Another indication that the regulators are listening to the government’s message on prioritising economic growth.

The Bank of England’s Prudential Regulation Authority (PRA) has confirmed it’s consulting on making changes to the current retail deposit leverage ratio, and increasing it from £50 billion ($64.6 billion) to £70 billion ($90.4 billion).

In a press release, the banking regulator has said, “[t]his increase would ensure that the threshold continued to capture major UK firms, whilst smaller firms below the new threshold would have more space to grow before becoming subject to the leverage ratio requirement.”

The ratio is an indicator of how much capital a bank or firm has, and is aimed at ensuring financial stability through a financial institution’s risk absorbing capacity in case of a financial crisis.

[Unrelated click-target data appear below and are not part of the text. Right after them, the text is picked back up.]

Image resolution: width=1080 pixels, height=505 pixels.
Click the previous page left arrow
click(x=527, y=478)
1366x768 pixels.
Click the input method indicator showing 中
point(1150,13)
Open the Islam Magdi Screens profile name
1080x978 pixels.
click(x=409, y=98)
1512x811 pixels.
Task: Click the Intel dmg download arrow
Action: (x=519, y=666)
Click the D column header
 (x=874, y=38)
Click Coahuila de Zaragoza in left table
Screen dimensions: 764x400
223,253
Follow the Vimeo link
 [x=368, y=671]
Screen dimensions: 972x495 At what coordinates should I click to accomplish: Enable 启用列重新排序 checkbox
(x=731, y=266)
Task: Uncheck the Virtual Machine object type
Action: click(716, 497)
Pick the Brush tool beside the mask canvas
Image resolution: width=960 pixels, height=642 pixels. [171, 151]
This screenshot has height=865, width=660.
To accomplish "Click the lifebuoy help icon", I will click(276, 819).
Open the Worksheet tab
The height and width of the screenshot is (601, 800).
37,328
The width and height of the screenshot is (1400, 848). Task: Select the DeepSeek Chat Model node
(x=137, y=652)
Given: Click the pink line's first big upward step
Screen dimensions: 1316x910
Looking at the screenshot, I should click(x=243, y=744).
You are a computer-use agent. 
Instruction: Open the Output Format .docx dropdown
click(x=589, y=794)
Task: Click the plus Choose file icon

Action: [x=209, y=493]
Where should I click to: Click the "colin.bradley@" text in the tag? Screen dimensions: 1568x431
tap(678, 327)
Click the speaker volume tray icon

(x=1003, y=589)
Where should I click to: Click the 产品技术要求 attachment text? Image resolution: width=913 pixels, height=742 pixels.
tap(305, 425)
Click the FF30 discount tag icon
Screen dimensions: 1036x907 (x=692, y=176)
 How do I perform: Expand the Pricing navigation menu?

According to current PRA rules, firms with over £50 billion in retail deposits or £10 billion ($12.9 billion) of non-UK assets must meet a minimum leverage ratio requirement of 3.25% plus buffers. 

The threshold was introduced to prevent a scenario similar to the 2008 financial crisis, and basically covers most of the UK’s banks, building societies and investment firms.

The PRA has said another reason for increasing the current threshold to £70 billion is for it to “reflect nominal GDP growth since 2016,” when it was first introduced.

There are currently no plans to make changes to the £10 billion non-UK asset threshold as it was introduced much later, the PRA has indicated.

Sam Woods, Deputy Governor and CEO of the PRA has said “Guarding against excessive leverage in our banking system is essential for economic stability, but we should achieve that in a proportionate way. Today’s proposals will support growth and innovation by giving smaller banks more space to grow before entering the leverage regime.”

Prudential drag

In the actual consultation paper published on Wednesday, the PRA has explained that “Over time, thresholds that are set in nominal terms can ‘tighten’ as inflation and other factors increase the nominal size of the economy.”

This means the threshold can capture firms other than those originally intended, partly because of the nominal economic growth over the period in which the threshold was implemented. The PRA has called this “prudential drag”.

In order to avoid such as situation, and to provide smaller firms, which were not intended to be captured by the threshold, space to grow the PRA is consulting on increasing the current threshold by £20 billion ($25.8 billion).

That’s obviously the regulatory aspect of the proposed change. But there are also strong economic and political facets to the PRA’s announcement.

According to the FT this is an indication that regulators are beginning to respond to the government’s demand to cut regulatory tape and prioritise growth in order to support the UK’s economic growth.

A director from banking trade organisation UK Finance was quoted by the paper as saying, “[w]e encourage the PRA to consider increasing all thresholds in the same way.”

“We also recommend the PRA look to exclude gilts in the leverage ratio calculation as banks would then be better able to support growth from the capital held against these essentially risk-free assets,” he added.